┏━━

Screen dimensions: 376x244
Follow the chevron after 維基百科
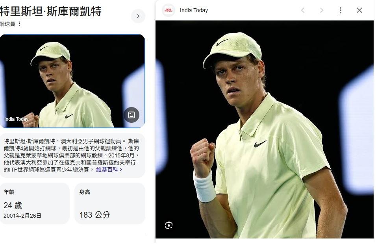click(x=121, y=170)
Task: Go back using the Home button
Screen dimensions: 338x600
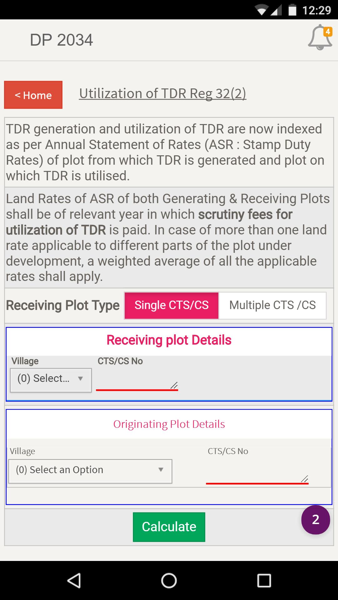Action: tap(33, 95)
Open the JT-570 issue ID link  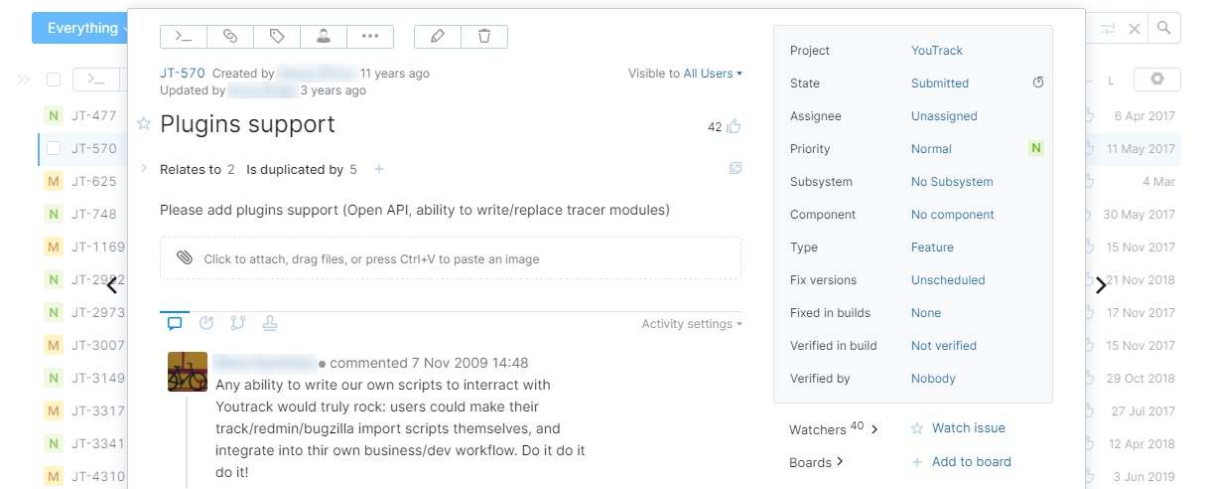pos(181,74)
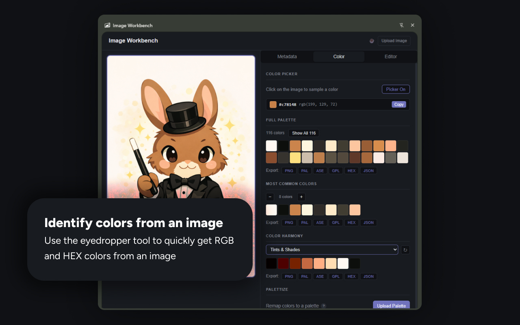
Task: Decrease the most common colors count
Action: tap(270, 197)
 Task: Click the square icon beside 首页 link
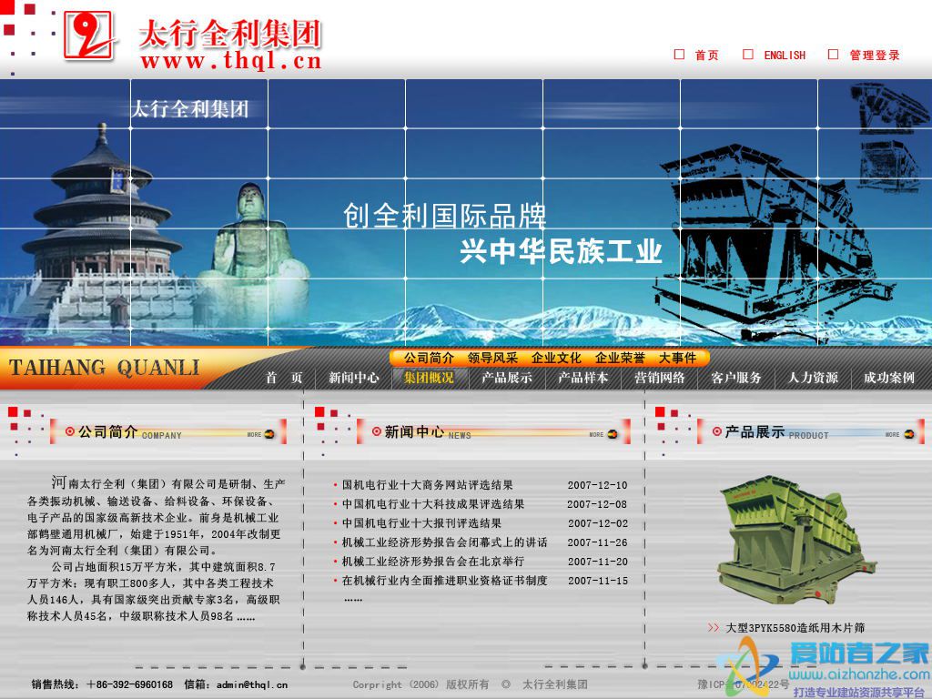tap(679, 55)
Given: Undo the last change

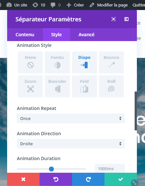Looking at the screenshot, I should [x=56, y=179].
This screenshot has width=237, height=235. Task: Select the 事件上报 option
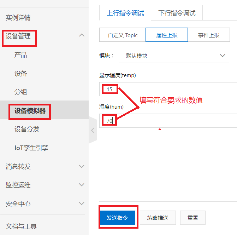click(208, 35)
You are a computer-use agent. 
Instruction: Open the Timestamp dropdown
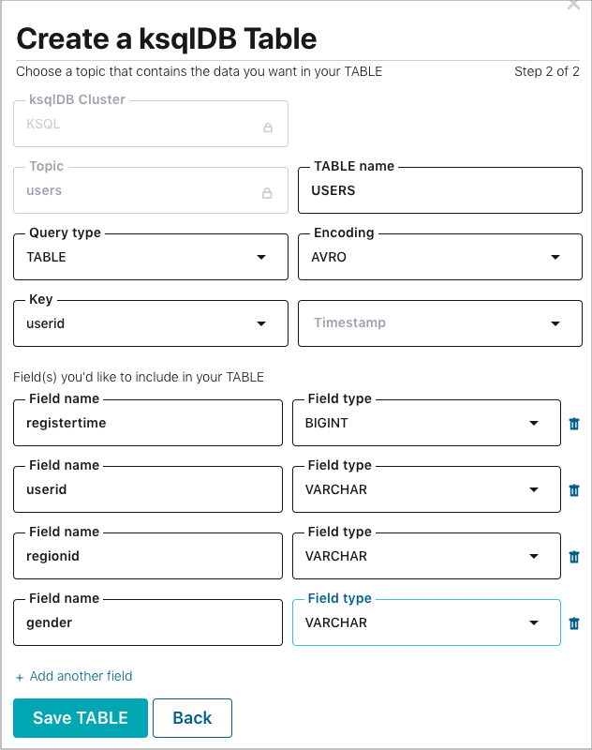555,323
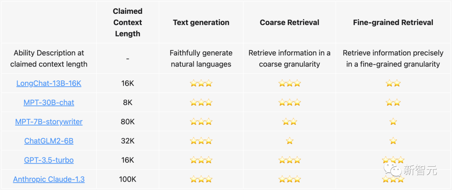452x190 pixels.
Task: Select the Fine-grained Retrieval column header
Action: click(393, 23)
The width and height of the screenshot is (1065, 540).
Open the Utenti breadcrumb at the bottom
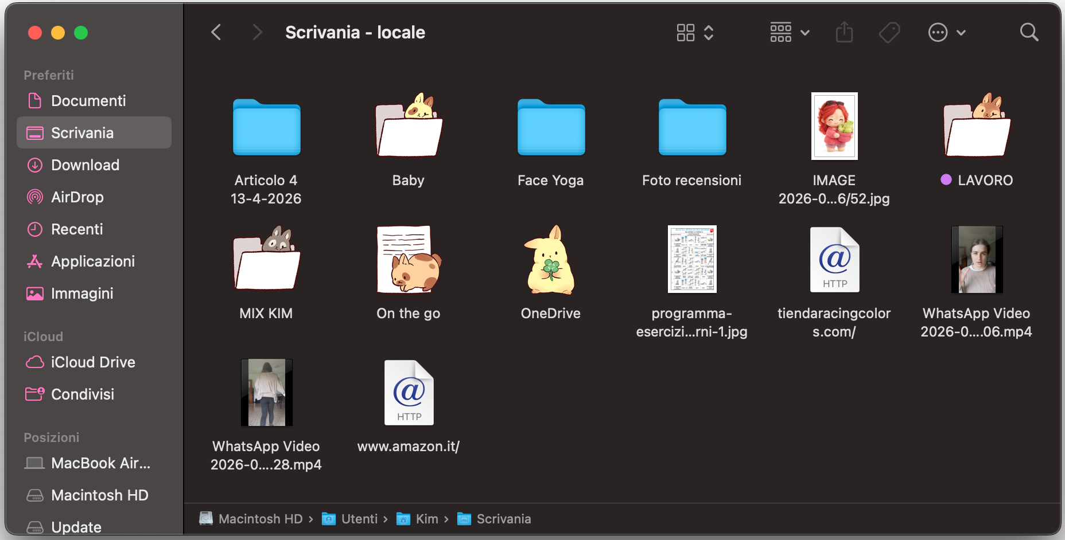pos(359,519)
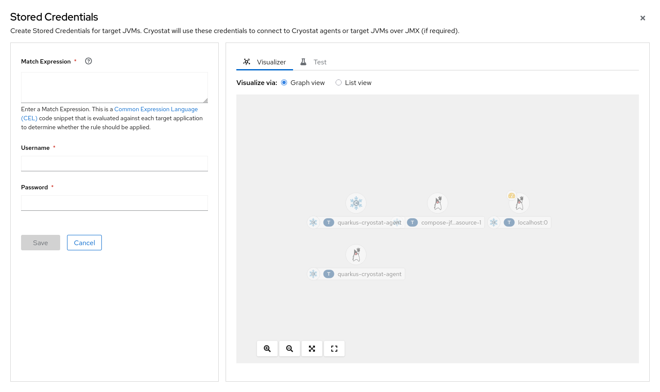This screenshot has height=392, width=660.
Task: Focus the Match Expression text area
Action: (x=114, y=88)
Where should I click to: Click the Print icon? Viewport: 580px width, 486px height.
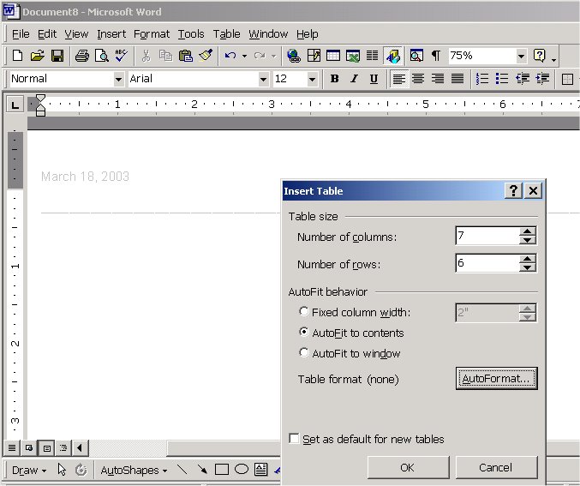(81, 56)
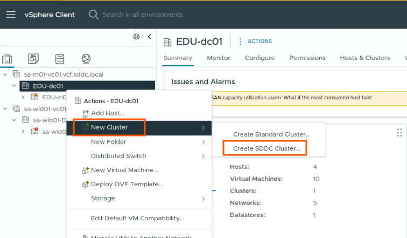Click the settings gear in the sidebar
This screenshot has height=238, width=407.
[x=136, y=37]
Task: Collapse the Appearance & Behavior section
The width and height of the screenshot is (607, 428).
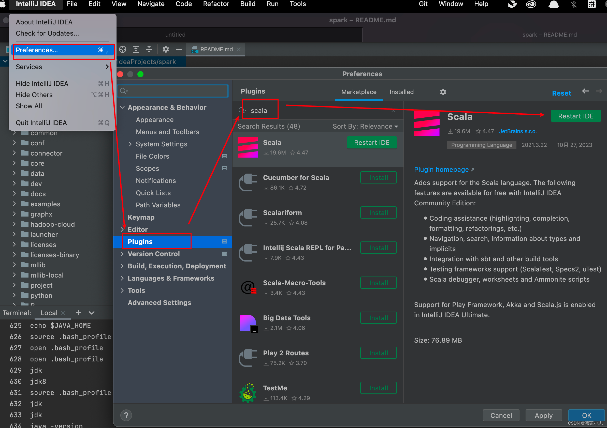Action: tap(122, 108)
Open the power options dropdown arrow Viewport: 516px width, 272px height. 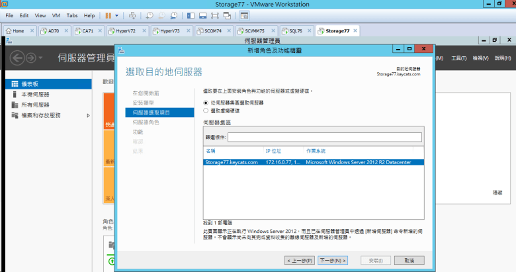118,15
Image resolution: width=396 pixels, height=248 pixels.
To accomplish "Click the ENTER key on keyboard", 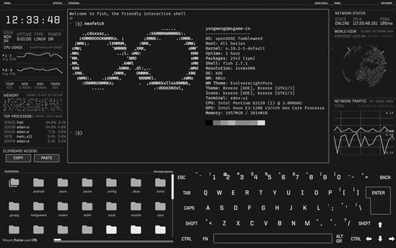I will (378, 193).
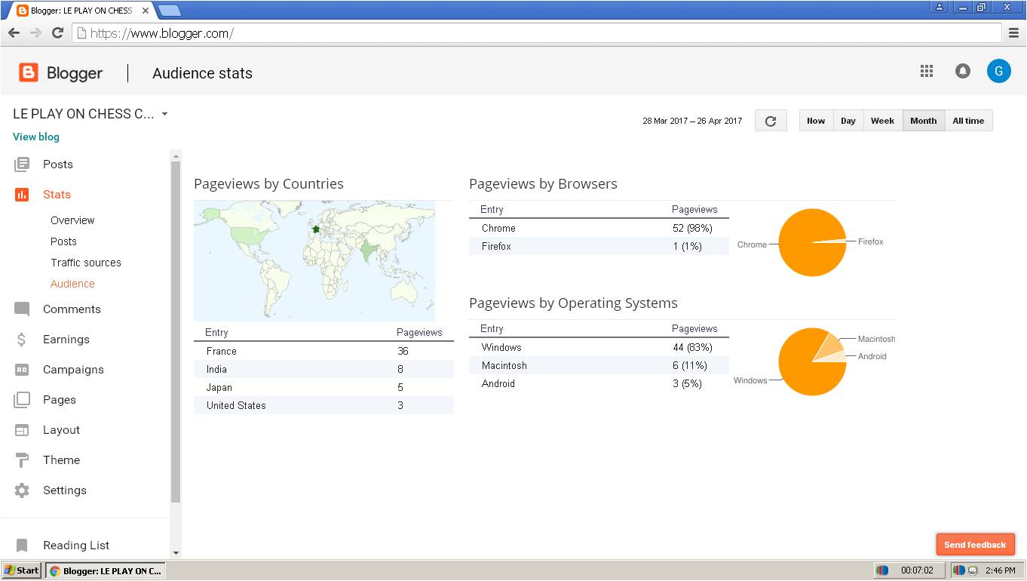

┗━━

**REQUIRED TASK**
Pull out each line of the data above that contains the string "dimensions", and list those lines in their original order.

**EXPECTED ANSWER**
Screen dimensions: 376x244
Screen dimensions: 338x600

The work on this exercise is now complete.